Stored data entries
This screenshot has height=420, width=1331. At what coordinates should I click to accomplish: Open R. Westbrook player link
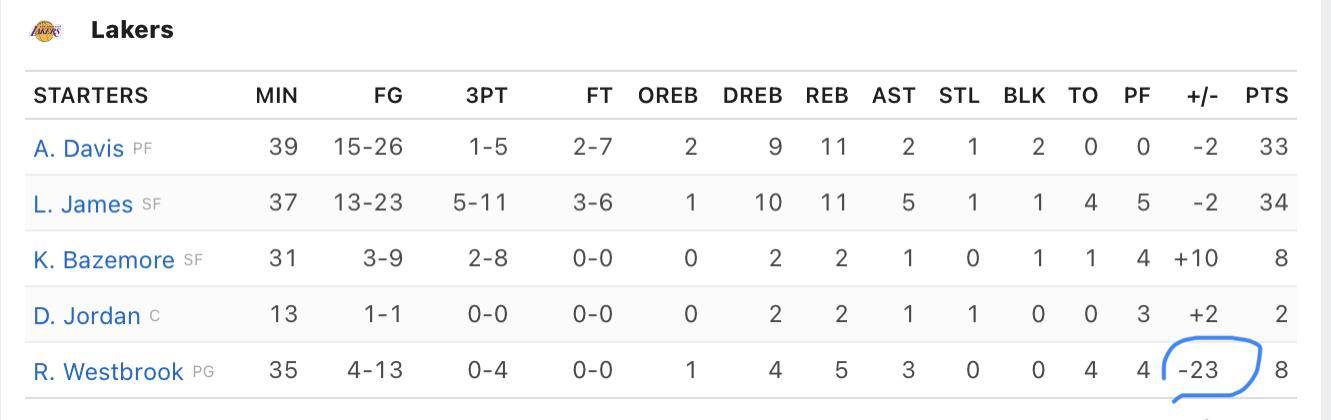[109, 372]
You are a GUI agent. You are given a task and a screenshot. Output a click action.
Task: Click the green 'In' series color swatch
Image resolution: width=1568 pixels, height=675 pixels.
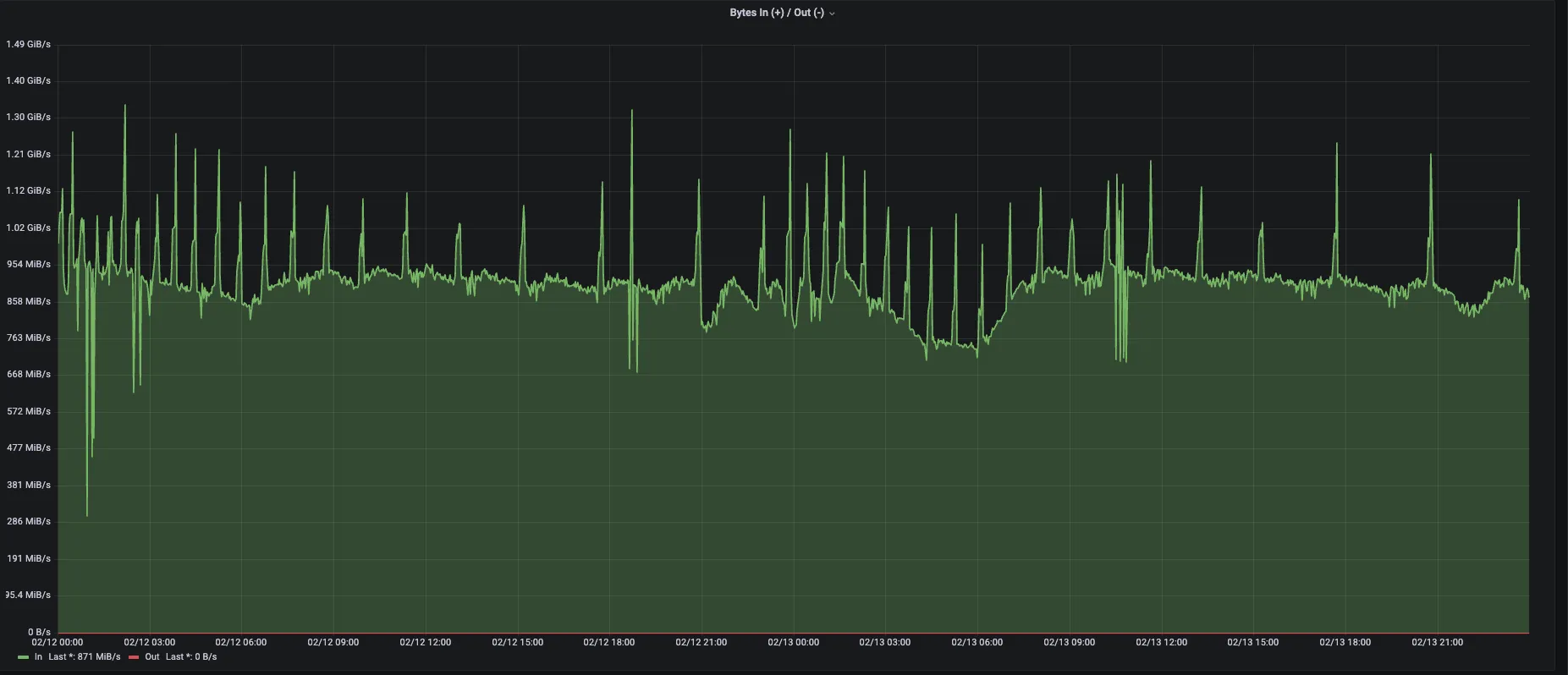point(23,657)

> **Work order**: With pictures excluded, the data must be transcribed in full and to the letter.

> **Result for this exercise**:
This screenshot has height=420, width=1331. At what coordinates should I click to accomplish: Open R. Westbrook player link
[109, 372]
You are a GUI agent. You are given a task and a screenshot. Output a click action.
Task: Click the green 'In' series color swatch
Image resolution: width=1568 pixels, height=675 pixels.
point(23,657)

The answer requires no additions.